郁青懂了高峤的意思,下意識叫問高峤怎麼還和孩子打欠條?“你可是她的親小姨!”
“親兄弟還要明算帳呢,何況是親侄女?”高峤放下手機,彎腰從桌上拿起還沒喝完的養樂多,“而且她自己願意。”
郁青搖頭問柏風:“你要多少錢呀?我給你。不問她借。”
高峤替柏風答話:“她要出國留學,你也供她?”
“我又不是供不起。”郁青面對高峤挑眉。
柏風坐在郁青和高峤中間,預感兩人要吵起來。下意識向齊逐鹿和祝芳歲分别投去求助的目光。結果前者埋頭玩手機,對周遭一切不聞不問;後者回她一個安撫的微笑。
高峤剛要開口,祝芳歲按住她的胳膊,“好了,過年别鬥嘴。”
—
十二點過,大年三十已經來到。
高峤從口袋裡摸出三個紅包,給郁青、齊逐鹿和柏風一人一個。在她們的道謝聲中高峤先帶着祝芳歲先回去,說晚一點年夜飯見。

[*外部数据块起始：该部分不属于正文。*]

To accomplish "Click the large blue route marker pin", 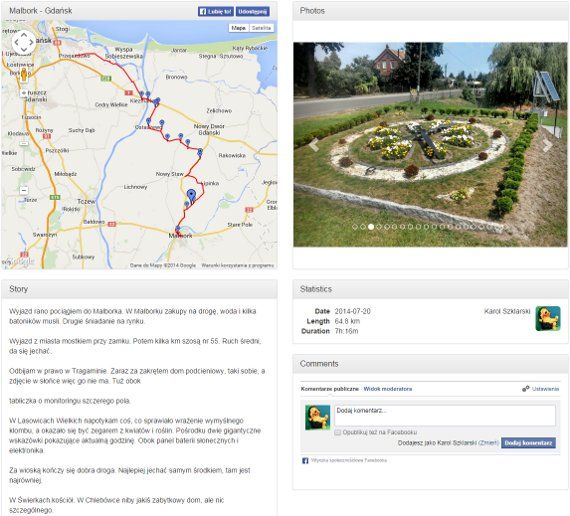I will tap(191, 195).
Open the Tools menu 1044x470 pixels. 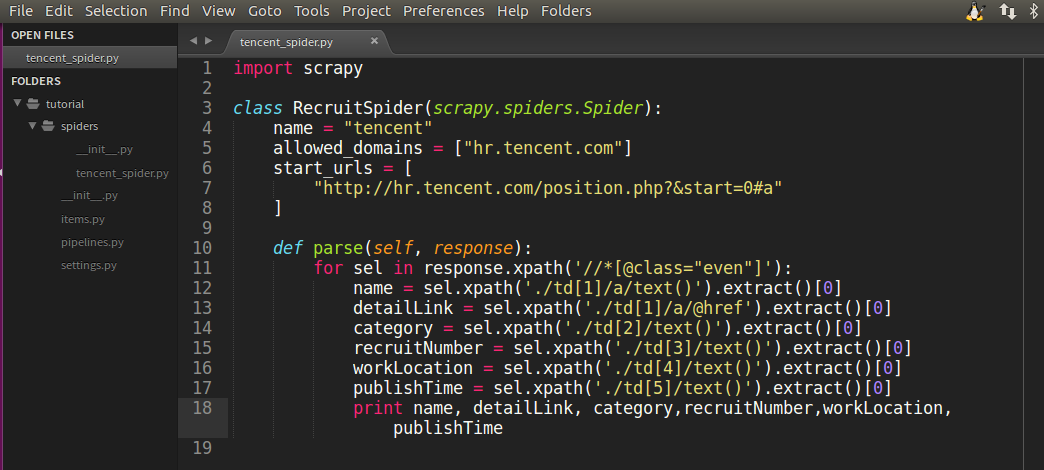pyautogui.click(x=312, y=11)
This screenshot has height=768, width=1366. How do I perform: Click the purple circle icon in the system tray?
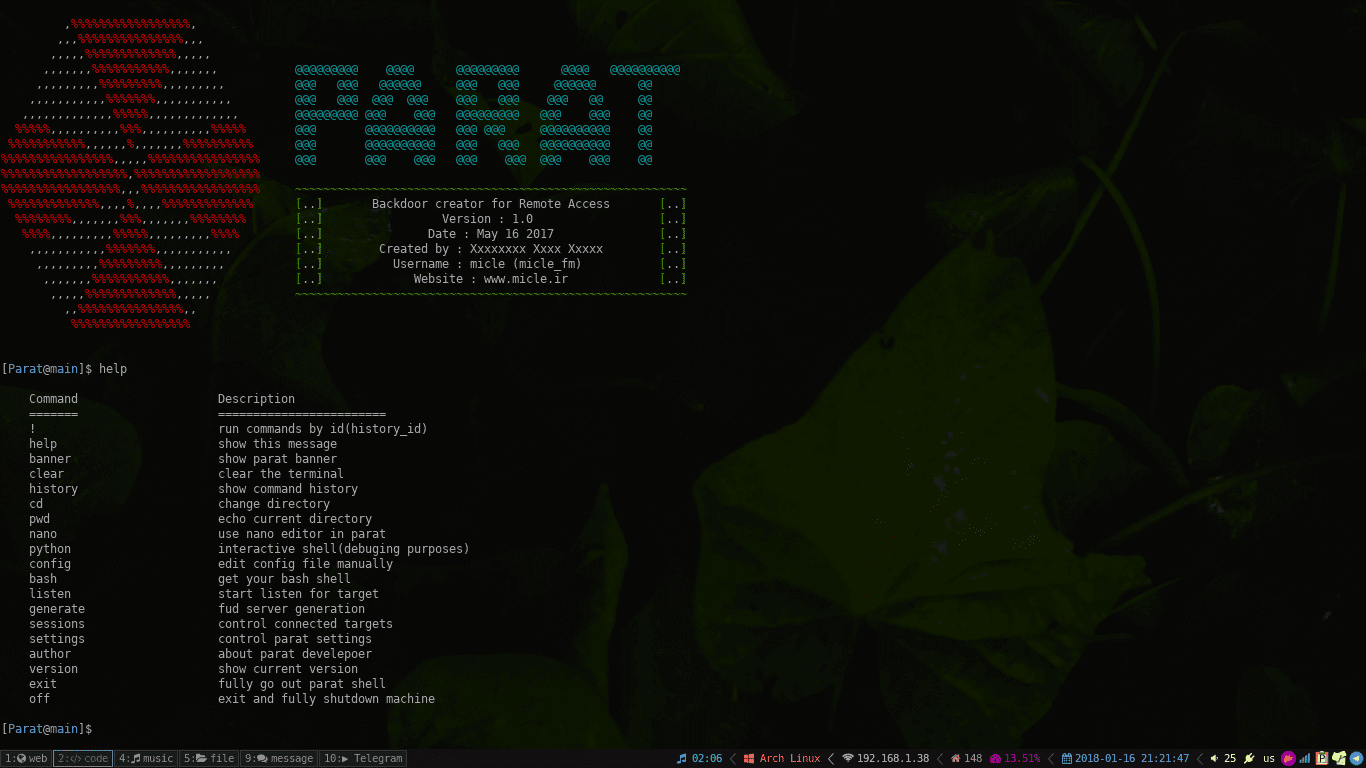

柏風洗漱完,經過書房時看見一道橙色的光從門縫透出。柏風放輕腳步,不想打擾阿姨辦公。
“她應該知道未成年簽字也是沒有法律效力的吧?”是小鹿阿姨的聲音低低的混着燈光一起傳出門縫。
緊随其後的是灼灼阿姨略帶清冷的嗓音:“當然。”
“那為什麼還要簽呢?而且我以為高峤姐不喜歡小風。”
“不是的。”窸窸窣窣的響動,應該是灼灼阿姨坐在她的皮椅子上調整了坐姿,“高峤姐就是有話不會好好說的人。你看她不喜歡小風,但今天聽說小風來我們這裡她就過來看她。而且當時高峤姐出國,學費是柏嶺姐給她出的。她現在也算還柏嶺姐姐當年的情了。”
後面兩位阿姨還說了什麼,柏風沒有再留下去繼續聽。
她回到房間裡關上門,坐在床上抱着手機,想着小姨整天冷冰冰的臉和藏在眼鏡後面,永遠伺機而動的狐狸似的柳葉眼。
原本柏風想發給小姨的‘謝謝’被她逐字删除。柏風點開同學推薦給她的留學中介,仔細對比每一家學校的要求和費用。
窗外的煙花在十二點之後一朵接一朵,它們在天空中綻放的光照亮昏暗的沒有開燈的客房,也照亮坐在床上對比資料的柏風。